In short order, I quit a 2-pack per day smoking habit,  cold-turkey. (Again, I had come to the ground zero of absolute self-loathing about it to make any changes.) And then I had a hysterectomy (TMI? Well, this may not be the blog for you….) Those two major health choices are responsible for 20 of those pounds. Other health-related issues, requiring many stints on treatment with steroids through the years, are responsible for the last ten. The broken ankle didn’t help things at all.

It was like this in getting sober thirteen years ago, too. Excuses I had aplenty, and they allowed me to stay active in my addiction disease. Excuses are now keeping me from being healthy and fit.

But (oh the inequity!) I am still responsible for taking the weight off. Where they came from – surgery, age, or a few late-night Haagen Dazs ice cream binges – is a moot point. Excuses – even the ones with valid origins – keep me from taking any action, right until the moment Self-Loathing lunges out of the shadows, beating Excuses up and stealing its milk money. Then it is GAME ON.

And like drinking, perpetuating my pattern with food is not only willpower, but a willingness to surrender. I’ve proven myself pretty powerless over food (see tomorrow’s blog post: Food: a short history of dysfunction.) I must learn a better way to live and trust God to make it possible in my mind, body and spirit. And I am a little afraid of failure.

So God….a little help here?

GAME ON. It’s time.

 

14 thoughts on “Fear and Loathing in Lunch Phases

  1. Here’s what I have to say – I am right there with you. I recently quit smoking (yay me!) And by recently I mean 12 days ago. Hard to do as you know but determined, God supported women can do anything. Last week, I started walking the outdoor track at work one lap which is 1/2 a mile. Baby steps but isn’t that how we all have to start? I too have numerous “reasons”: the baby weight I gained with my 2 boys (did I forget to mention the youngest is now 21?), both knees with total knee replacements, extremely bad arthritis. Oh, and that 50 year landmark. But like you, desperate times call for desperate measures. You post was just the encouragement I needed to keep going. I still am hurting over the end of a 24 year relationship because my significant other could not get past his addiction and I finally had to force him out. I responded to your very powerful post about everyman after the death of Seymour Hoffman. You helped me see things in a different way then so maybe we can cheer each other on in this “desperate” time. It’s time once again to let go and let God. Good luck and I’ll be sending prayers your way as well!

  2. Thank you for being so real and honest with us. I feel that posting could’ve been written just about me. Such a daily battle and the fear of failure. Thank you for letting us know we are not alone in this fight. Praying for your great success!
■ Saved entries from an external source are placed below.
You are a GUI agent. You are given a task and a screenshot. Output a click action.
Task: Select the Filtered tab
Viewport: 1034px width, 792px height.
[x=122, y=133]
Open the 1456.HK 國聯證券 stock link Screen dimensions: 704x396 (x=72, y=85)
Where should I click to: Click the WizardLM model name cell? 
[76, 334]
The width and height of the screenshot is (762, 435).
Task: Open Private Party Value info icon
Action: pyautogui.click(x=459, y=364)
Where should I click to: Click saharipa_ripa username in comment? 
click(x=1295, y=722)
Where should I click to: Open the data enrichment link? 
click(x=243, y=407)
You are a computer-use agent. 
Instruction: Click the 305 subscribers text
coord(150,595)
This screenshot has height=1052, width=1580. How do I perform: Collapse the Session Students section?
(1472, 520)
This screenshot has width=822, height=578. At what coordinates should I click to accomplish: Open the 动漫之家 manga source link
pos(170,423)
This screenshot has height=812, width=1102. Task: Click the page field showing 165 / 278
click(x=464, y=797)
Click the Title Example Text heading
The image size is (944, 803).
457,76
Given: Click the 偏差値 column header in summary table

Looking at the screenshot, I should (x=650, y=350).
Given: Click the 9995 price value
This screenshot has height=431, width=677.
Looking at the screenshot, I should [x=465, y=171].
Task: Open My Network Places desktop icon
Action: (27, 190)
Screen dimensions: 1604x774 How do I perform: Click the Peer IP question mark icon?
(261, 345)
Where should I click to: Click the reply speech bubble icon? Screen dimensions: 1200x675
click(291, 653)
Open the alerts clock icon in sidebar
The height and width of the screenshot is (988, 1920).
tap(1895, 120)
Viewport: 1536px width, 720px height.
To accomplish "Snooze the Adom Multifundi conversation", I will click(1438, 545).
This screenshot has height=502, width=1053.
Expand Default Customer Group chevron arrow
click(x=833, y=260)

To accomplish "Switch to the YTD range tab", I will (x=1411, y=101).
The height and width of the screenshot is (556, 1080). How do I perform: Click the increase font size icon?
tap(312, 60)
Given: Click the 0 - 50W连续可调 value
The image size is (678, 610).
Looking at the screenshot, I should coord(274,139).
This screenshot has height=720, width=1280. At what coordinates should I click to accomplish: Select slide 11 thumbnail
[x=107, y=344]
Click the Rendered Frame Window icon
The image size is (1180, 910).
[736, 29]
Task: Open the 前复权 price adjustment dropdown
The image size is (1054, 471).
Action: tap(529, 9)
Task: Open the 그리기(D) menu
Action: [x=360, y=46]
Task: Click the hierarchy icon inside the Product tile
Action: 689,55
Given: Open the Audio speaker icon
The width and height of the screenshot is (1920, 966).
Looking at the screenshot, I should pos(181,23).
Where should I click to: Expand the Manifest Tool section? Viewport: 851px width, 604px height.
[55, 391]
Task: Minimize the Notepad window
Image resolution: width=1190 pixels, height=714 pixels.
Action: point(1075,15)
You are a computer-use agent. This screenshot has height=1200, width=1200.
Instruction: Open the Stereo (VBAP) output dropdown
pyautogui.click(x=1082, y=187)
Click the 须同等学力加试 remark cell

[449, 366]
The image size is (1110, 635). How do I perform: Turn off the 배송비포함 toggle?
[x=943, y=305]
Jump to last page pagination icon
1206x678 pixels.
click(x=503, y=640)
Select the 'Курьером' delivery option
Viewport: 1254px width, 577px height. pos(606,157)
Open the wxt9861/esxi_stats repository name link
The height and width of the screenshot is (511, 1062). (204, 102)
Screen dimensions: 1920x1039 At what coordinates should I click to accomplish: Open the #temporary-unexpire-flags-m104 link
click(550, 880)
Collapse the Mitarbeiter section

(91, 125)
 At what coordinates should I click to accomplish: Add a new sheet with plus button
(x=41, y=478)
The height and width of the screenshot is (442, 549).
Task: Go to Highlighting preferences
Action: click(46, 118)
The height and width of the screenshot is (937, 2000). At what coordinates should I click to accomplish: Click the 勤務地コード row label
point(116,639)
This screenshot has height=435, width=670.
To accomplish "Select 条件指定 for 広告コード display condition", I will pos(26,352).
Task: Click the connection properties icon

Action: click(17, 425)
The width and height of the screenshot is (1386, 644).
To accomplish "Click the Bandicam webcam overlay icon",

  3. Good luck – you can do it! I did and was just as addited to food and just as unwilling to exercise (with a broken and pinned shoulder to boot). I go for balance and suggest making one change at a time. I really liked Dr. Morneo’s approach and wrote it up on my blog if you’re interested – and mid forties is still young 🙂

  4. Cool, Vinny. I will look into Dr. Moreno’s approach. I’ve heard about him. I am currently doing the Whole30 (okay, a modified version. I cannot live without dairy. OKAY, I probably could, but I’m not willing to 🙂 )
    Thanks so much for the encouragement!